NYC suing over ‘floating eyesore’ billboards
“If these guys won’t stop breaking the law by flaunting these obnoxious floating billboards in our harbor, they deserve to be sued," says one city official.
New York City is suing a company for displaying Times Square-style billboards on a barge that travels along the Manhattan and Brooklyn waterfronts, saying the water-based ads defy local laws.
The de Blasio administration on Wednesday announced a lawsuit against Ballyhoo Media, Inc. seeking penalties of up to $25,000 per violation, per day. Ballyhoo markets its ability to reach drivers on the West Side Highway and FDR Drive as well as pedestrians, cyclists, ferry passengers, and residents along the water, according to city officials.
“Our waterways aren’t Times Square. These floating eye-sores have no place on them,” said Mayor de Blasio said in a prepared statement Wednesday. “Ballyhoo is operating in direct violation of the law, and we are filing this suit to put a stop to it.”

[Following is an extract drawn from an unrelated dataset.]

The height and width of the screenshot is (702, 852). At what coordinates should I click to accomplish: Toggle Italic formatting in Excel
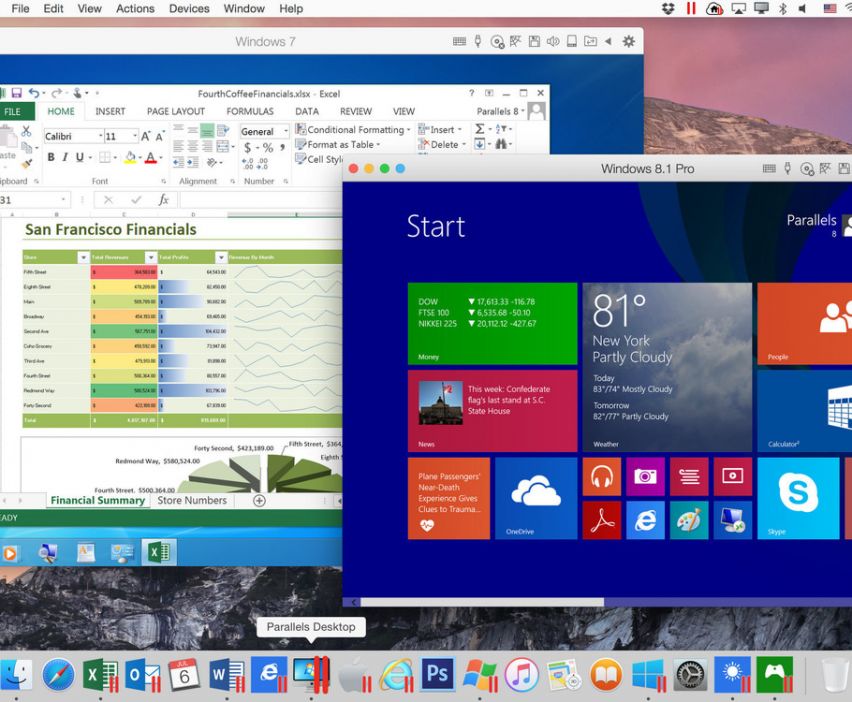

Ballyhoo Media describes itself as “the newest and most effective form of beach advertising.” Its Facebook page is packed with photos of its floating billboards, as well as behind-the-scenes photos taken from their NYC barge. A recent post asks, “Which woman inspires you on #InternationalWomensDay?” and shares a photo of an International Women’s Day billboard floating on the Hudson River. The ads have been spotted along city waterfronts since September 2018.

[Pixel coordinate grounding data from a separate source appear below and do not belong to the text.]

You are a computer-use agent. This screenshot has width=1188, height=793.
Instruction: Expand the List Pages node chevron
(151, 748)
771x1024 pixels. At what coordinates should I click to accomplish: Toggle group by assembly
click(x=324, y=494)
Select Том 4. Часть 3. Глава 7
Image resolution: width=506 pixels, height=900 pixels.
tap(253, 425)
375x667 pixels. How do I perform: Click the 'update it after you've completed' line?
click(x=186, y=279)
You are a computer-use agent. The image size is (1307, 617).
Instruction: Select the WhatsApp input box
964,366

But the billboards pose a serious safety hazard on busy waterfront highways, according to city officials, who also claim the ads detract from the city’s splendor.
“New York City’s waterways are among our most precious public resources. Decades ago, planners had the foresight to write zoning regulations to prevent advertising on our rivers and harbor, protecting their natural beauty. Just because technology makes these ads more visible, doesn’t make them legal,” said Department of City Planning Director Marisa Lago.
Ballyhoo Media’s CEO Adam Shapiro told Metro Wednesday that the city did its due diligence before launching in New York City. The company commissioned law firms who determined it is operating in accordance with all current laws and zoning resolutions, according to Shapiro.
"We look forward to either resolving these issues with city officials, or to the judicial determination affirming our right to continue our livelihoods," Shapiro said. "Advertising along the city’s waterways is not [a] new activity, Ballyhoo just happens to be the newest. We love the waterways and have developed this platform to be an asset to the community. Ballyhoo has proven to provide unique, one-of-a-kind experiences that has been received with overwhelmingly positive community support. We are confident that New York City will see the value and excitement we bring to the waterfront.”
Multiple state and city officials weighed in on the issue in public statements Wednesday, many of them bashing the company’s “flagrant disregard for the law.”
“If these guys won’t stop breaking the law by flaunting these obnoxious floating billboards in our harbor, they deserve to be sued and I applaud the Mayor for taking action,” said Council Member Justin Brannan. “These monstrosities are ugly and illegal and soon they will be a thing of the past.”